_Exercise A:_
Decide whether each statement below agrees with the text on eG test configurations, answering yes or no and quoting the deciding words of the text: (i) $port stands for the port number of the server being monitored; (ii) values marked with "$" must be replaced by hand when configuring a test; (iii) for a server xyz:80, $port becomes "80".
_Exercise B:_
According to the text on eG test configurations, what does $hostName stand for?

*** Opening of Study text ***

When changing default configurations of tests, the values with “$” indicate variables that will be replaced by the eG system according to the specific server being managed - for instance, $hostName is the host/nickname of the target host, $port is the port number of the server being monitored. E.g., for a server xyz:80, $hostName will be changed automatically by the eG manager to “xyz*” and $port will be changed to “80” when configuring a test.

*** Close of Study text ***
*** Opening of Dataset content ***

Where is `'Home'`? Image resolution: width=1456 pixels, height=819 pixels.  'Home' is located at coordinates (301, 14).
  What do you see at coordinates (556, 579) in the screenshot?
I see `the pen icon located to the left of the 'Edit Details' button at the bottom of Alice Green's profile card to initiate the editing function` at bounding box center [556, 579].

*** Close of Dataset content ***

_Task response A:_
(i) Yes: "$port is the port number of the server being monitored"
(ii) No: "variables that will be replaced by the eG system according to the specific server being managed"
(iii) Yes: "$port will be changed to “80” when configuring a test"

_Task response B:_
The host/nickname of the target host.